I’m not the character and the character is not me. Writing about her first experience with the Tango means putting myself in her shoes — her shoes not made for Tango — and writing about her sensual and sensory experience of the dance. This naturally got me thinking about Tango lessons (not the film ‘The Tango Lesson’) and how different instructors have used words to convey with sensory experiences.

One of my favorite tango teachers once challenged me to dance different textures. She proposed that I could alter the feeling I communicated to my partner by dancing FUR, SILK, etc.…. Altering my presence in the embrace to reflect these entirely different textures as part of my interpretation of the music. Fur and silk were easy. In one I was cuddly and soft, the other I was smooth and cool. I tried taffeta and that was great too. I was crisp and precise in my movements, but light and happy to move, move, move with the music.

Words convey textures and in storytelling. I want to try to access this bag of verbal tricks to bring the reader inside the experience I’m describing. So, as I ponder the dancing scenes in the book, I’m thinking about the textures of the character’s feelings and her impressions. To dance Tango well, you must be grounded and yet ready to move. The words create a contraction — a tension — between weight and flight, but tension turns any dancer into a statue (made of wood or granite). Smooth polished granite and roughly hewn wood (wonderful textures) make terrible dancers, but add wonderful texture to text.

Maybe I succeed in finding the right words to describe this bright spot in a tale about terrible deeds and monstrous people? My efforts will likely it some rough patches, but in the end it will be smooth.



  1. We can put sight, sound and feeling into words. But this makes me wonder how we might convey taste.
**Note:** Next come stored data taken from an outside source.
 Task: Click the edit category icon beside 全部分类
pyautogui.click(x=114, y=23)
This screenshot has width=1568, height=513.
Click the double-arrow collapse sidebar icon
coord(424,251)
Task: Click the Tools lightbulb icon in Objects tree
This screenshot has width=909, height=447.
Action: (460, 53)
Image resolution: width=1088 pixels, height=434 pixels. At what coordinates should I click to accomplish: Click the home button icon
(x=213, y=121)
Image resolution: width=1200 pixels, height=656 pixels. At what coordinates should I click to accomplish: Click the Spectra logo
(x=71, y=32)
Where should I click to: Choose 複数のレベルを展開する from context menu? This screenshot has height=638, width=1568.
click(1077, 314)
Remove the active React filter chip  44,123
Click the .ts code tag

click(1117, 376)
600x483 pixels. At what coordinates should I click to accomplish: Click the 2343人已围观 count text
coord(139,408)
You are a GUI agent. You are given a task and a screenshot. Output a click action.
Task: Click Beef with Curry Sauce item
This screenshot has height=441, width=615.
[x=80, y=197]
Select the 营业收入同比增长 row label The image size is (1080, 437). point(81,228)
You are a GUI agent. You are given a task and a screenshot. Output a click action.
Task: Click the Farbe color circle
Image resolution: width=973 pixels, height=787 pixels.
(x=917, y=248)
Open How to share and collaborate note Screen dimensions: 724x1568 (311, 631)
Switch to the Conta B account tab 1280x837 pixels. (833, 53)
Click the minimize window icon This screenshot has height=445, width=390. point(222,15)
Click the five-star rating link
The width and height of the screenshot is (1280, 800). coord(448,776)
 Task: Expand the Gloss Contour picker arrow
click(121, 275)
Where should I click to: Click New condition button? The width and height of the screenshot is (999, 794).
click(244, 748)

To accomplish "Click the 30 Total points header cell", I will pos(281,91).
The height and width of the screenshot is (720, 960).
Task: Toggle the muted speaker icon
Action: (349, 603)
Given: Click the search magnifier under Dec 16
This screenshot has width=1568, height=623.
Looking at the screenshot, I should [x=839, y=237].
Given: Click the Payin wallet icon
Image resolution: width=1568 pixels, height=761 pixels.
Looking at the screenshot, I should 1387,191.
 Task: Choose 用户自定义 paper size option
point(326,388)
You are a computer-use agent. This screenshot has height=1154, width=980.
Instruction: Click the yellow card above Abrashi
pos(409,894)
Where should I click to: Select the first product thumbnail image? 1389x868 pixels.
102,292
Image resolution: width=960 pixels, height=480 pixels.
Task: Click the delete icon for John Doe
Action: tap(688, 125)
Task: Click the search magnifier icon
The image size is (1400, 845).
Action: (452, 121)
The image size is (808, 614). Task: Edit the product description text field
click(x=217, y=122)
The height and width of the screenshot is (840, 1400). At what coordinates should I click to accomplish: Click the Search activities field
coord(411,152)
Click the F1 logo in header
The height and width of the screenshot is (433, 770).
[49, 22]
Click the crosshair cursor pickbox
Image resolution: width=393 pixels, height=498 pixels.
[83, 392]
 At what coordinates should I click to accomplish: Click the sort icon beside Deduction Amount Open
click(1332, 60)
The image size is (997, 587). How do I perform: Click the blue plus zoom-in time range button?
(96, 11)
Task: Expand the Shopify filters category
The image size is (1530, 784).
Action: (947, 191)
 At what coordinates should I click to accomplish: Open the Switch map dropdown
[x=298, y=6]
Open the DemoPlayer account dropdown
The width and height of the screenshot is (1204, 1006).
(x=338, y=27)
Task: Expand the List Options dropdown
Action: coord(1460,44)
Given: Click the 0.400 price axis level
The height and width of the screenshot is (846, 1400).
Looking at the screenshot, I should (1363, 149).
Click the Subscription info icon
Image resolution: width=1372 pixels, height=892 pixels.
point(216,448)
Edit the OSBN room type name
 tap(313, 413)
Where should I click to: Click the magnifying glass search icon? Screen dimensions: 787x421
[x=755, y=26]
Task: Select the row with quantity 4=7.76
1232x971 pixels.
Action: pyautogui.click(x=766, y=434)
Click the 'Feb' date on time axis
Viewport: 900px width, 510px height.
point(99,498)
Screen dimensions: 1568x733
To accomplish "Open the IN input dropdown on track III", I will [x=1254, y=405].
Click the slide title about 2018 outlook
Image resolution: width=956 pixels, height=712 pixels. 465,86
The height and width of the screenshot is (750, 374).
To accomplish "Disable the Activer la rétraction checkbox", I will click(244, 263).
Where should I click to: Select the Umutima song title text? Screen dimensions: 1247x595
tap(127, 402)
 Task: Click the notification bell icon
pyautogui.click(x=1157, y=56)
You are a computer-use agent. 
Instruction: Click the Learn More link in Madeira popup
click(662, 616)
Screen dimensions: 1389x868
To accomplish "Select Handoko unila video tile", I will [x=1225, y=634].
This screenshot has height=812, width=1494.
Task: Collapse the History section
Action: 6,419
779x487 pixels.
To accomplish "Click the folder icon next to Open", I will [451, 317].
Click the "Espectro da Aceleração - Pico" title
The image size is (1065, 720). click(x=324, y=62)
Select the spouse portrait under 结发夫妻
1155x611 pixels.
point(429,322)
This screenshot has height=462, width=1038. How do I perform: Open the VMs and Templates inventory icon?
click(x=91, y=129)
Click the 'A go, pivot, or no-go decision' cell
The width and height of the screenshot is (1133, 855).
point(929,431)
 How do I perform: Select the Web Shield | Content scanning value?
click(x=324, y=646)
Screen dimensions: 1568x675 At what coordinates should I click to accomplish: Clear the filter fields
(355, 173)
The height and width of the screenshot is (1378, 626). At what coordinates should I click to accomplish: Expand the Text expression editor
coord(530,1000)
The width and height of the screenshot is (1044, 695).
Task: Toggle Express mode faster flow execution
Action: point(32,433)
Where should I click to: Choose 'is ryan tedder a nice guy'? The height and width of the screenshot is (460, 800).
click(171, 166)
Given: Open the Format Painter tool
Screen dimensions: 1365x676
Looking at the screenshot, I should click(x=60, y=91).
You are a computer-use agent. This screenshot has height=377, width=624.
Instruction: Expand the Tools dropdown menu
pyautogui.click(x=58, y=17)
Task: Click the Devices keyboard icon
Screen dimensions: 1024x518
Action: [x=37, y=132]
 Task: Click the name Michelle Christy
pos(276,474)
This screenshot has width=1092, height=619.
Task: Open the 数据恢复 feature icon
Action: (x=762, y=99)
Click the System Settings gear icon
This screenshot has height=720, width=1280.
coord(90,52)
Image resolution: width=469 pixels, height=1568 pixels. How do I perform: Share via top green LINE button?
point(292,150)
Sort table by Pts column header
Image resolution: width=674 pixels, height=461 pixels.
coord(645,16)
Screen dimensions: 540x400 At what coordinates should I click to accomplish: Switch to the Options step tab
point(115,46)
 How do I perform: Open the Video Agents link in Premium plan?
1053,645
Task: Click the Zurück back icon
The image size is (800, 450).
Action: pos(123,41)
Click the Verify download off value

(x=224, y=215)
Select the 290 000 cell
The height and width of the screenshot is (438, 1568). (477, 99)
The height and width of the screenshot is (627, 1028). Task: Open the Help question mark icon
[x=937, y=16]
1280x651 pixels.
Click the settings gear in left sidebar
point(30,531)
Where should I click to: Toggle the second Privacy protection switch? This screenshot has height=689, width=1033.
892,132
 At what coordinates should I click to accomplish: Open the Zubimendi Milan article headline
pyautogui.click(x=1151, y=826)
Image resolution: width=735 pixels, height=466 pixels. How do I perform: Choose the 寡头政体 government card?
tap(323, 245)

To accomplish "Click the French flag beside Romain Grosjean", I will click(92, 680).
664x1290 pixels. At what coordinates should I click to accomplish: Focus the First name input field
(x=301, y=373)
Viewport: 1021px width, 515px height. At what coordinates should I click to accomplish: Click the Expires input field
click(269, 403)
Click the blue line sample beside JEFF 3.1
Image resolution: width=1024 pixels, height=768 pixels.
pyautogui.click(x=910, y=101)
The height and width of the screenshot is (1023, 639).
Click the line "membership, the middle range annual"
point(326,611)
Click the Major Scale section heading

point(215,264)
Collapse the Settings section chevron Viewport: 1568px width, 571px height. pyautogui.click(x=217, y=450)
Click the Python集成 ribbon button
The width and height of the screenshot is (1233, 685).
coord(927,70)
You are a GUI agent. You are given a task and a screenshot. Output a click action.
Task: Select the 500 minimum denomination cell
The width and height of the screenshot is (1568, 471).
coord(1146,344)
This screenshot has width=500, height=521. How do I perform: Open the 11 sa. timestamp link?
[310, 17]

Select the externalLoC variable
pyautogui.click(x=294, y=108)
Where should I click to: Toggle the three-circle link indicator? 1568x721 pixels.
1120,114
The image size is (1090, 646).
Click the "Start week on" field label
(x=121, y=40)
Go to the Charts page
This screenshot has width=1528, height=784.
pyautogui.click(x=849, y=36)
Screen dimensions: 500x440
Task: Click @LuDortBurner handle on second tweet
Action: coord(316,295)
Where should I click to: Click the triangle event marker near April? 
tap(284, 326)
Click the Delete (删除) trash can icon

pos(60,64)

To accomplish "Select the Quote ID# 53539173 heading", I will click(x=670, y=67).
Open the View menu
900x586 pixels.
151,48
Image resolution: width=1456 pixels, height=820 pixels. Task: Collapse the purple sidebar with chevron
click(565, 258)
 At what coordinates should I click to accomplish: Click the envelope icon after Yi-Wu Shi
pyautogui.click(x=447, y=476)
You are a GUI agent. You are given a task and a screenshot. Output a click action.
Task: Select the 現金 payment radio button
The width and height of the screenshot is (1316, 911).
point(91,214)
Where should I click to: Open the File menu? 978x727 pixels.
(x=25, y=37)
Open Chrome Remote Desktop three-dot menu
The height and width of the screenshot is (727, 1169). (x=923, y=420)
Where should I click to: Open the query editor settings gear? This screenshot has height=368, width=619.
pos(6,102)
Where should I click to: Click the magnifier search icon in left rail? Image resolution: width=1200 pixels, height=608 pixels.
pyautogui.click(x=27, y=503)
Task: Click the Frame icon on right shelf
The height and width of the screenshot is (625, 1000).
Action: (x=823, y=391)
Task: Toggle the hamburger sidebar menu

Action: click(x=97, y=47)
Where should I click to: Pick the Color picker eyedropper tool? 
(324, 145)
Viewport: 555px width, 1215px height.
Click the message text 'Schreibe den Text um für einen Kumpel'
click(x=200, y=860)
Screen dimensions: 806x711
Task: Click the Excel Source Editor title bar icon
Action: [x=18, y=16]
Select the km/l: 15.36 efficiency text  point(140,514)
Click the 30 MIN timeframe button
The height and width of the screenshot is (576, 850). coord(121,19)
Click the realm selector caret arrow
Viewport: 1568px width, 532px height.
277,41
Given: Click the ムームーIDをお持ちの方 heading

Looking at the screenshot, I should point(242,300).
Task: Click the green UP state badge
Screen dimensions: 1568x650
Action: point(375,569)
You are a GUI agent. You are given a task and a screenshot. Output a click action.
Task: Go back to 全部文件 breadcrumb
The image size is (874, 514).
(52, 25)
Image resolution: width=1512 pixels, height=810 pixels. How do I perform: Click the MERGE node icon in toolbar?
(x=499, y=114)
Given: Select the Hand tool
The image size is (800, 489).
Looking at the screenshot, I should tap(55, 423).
Would be an interesting experiment to bring the reader to flavor without referencing similar food profiles and such.

    • Candy

      One of the most fascinating things about TASTE is that what I might perceive as a raspberry taste in a fruity wine, you might call black cherry. I took a wine tasting class a while back and the teacher joked that when you’re tasting a white wine and are at a loss for words say it tastes like apples — but be specific, i.e. Granny Smiths or Goldens — and you will sound intelligent and everyone will agree.

      Now, you’ve got me thinking about those taste sensation words and how I can use them. I bet you have a boatload of beer-y words!

      • The worst beer words in the past few years are ones that come reminiscent of different foods (like this beer has a cremesickle quality to it).

        Taste memory is a weird range to explore. We always end up comparing the flavor to a flavor we are familiar with (which is why everything tastes like chicken).

  2. I don’t know what cremesickle taste is but it doesn’t sound inviting. Having read your work I doubt very much you’ll have a problem conveying meanings across to your reader. Conveying tastes is another matter altogether unless you start with smoky since everyone knows bbq flavours.

    xxx Hugs xxx

    • Candy

      There are parts of the U.S. where they argue about the right wood for the smoke, the right cuts, the right timing…. LOL subjectivity & taste!

  3. Descriptive writing has never been my forte so I can’t contribute much, especially to tango dancing which I know not at all. But dancing of any kind is sensuous so I think I’d be able to follow the description of the dance if it related to feelings I do recognize?

    • Candy

      You are right on target!
      As for my novel, it’s early days in the draft and early days with the protagonist and her dance experience. So far, she feels overwhelmed and confused — no drums pounding out a beat, none of the familiar sense memory of sensations of dancing a mambo. Lots of work to do on that pivotal scene… LOTS!